Give every line of the data again, exactly.

*** Data supplied

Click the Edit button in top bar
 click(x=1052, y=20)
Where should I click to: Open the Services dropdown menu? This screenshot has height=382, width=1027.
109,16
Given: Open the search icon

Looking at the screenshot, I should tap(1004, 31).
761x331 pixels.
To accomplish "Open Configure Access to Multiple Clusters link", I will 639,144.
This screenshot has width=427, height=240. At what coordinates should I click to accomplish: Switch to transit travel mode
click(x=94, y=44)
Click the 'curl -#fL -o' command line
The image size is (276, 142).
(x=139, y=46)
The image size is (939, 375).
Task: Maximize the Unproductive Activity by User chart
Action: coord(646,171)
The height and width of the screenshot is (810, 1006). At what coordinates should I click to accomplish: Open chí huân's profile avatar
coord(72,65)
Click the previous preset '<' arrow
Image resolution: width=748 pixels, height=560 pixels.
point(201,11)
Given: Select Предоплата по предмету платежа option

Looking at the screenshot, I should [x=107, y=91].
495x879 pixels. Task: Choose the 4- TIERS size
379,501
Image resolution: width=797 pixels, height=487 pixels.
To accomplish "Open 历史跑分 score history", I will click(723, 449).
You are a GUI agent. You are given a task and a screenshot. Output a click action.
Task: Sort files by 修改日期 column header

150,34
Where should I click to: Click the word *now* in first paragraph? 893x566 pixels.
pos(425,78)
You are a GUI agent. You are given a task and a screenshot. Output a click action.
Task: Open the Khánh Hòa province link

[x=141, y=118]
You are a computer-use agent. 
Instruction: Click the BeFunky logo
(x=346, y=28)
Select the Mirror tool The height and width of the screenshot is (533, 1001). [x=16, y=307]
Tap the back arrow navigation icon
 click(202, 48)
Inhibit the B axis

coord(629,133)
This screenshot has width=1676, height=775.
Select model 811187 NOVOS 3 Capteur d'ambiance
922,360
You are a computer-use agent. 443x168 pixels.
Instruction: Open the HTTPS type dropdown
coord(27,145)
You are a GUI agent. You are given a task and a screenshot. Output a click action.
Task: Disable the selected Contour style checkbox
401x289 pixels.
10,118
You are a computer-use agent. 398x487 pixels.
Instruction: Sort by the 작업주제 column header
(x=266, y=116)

******

Exercise output |
Click the Edit button in top bar
 click(x=1052, y=20)
Where should I click to: Open the Services dropdown menu? This screenshot has height=382, width=1027.
109,16
Given: Open the search icon

Looking at the screenshot, I should tap(1004, 31).
761x331 pixels.
To accomplish "Open Configure Access to Multiple Clusters link", I will 639,144.
This screenshot has width=427, height=240. At what coordinates should I click to accomplish: Switch to transit travel mode
click(x=94, y=44)
Click the 'curl -#fL -o' command line
The image size is (276, 142).
(x=139, y=46)
The image size is (939, 375).
Task: Maximize the Unproductive Activity by User chart
Action: coord(646,171)
The height and width of the screenshot is (810, 1006). At what coordinates should I click to accomplish: Open chí huân's profile avatar
coord(72,65)
Click the previous preset '<' arrow
Image resolution: width=748 pixels, height=560 pixels.
point(201,11)
Given: Select Предоплата по предмету платежа option

Looking at the screenshot, I should [x=107, y=91].
495x879 pixels. Task: Choose the 4- TIERS size
379,501
Image resolution: width=797 pixels, height=487 pixels.
To accomplish "Open 历史跑分 score history", I will click(723, 449).
You are a GUI agent. You are given a task and a screenshot. Output a click action.
Task: Sort files by 修改日期 column header

150,34
Where should I click to: Click the word *now* in first paragraph? 893x566 pixels.
pos(425,78)
You are a GUI agent. You are given a task and a screenshot. Output a click action.
Task: Open the Khánh Hòa province link

[x=141, y=118]
You are a computer-use agent. 
Instruction: Click the BeFunky logo
(x=346, y=28)
Select the Mirror tool The height and width of the screenshot is (533, 1001). [x=16, y=307]
Tap the back arrow navigation icon
 click(202, 48)
Inhibit the B axis

coord(629,133)
This screenshot has width=1676, height=775.
Select model 811187 NOVOS 3 Capteur d'ambiance
922,360
You are a computer-use agent. 443x168 pixels.
Instruction: Open the HTTPS type dropdown
coord(27,145)
You are a GUI agent. You are given a task and a screenshot. Output a click action.
Task: Disable the selected Contour style checkbox
401x289 pixels.
10,118
You are a computer-use agent. 398x487 pixels.
Instruction: Sort by the 작업주제 column header
(x=266, y=116)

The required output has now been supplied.